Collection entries
--- BEGIN ---

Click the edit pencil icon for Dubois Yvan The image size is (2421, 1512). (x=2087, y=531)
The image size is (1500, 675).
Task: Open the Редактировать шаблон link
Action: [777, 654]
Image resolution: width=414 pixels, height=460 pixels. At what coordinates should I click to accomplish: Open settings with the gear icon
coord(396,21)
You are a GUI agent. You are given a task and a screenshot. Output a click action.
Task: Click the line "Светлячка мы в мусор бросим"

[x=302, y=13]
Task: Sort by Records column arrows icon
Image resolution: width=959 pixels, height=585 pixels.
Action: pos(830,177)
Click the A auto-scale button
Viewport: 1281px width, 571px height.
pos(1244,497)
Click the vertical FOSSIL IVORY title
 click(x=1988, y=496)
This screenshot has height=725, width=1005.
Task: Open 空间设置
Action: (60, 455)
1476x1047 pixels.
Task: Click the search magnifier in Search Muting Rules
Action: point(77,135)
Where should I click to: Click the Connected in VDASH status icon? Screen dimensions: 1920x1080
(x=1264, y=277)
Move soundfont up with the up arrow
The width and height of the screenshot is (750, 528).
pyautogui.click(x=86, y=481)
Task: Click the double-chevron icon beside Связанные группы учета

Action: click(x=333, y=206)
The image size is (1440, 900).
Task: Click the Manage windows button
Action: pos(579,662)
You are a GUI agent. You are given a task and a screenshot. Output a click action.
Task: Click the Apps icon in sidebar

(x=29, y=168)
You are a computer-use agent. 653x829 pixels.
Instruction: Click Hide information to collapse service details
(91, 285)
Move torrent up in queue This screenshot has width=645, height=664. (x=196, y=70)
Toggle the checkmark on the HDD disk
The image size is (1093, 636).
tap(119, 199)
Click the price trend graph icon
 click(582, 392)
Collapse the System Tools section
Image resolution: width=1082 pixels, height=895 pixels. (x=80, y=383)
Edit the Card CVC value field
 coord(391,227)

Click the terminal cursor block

--- END ---

#### PROBLEM DESCRIPTION:
Give as a JSON list of strings the records from the line that contains "Move torrent up" through the end of the records, one string per line, with blank lines left out.

#### SOLUTION FOR THIS TASK:
[
  "Move torrent up in queue This screenshot has width=645, height=664. (x=196, y=70)",
  "Toggle the checkmark on the HDD disk",
  "The image size is (1093, 636).",
  "tap(119, 199)",
  "Click the price trend graph icon",
  " click(582, 392)",
  "Collapse the System Tools section",
  "Image resolution: width=1082 pixels, height=895 pixels. (x=80, y=383)",
  "Edit the Card CVC value field",
  " coord(391,227)",
  "Click the terminal cursor block"
]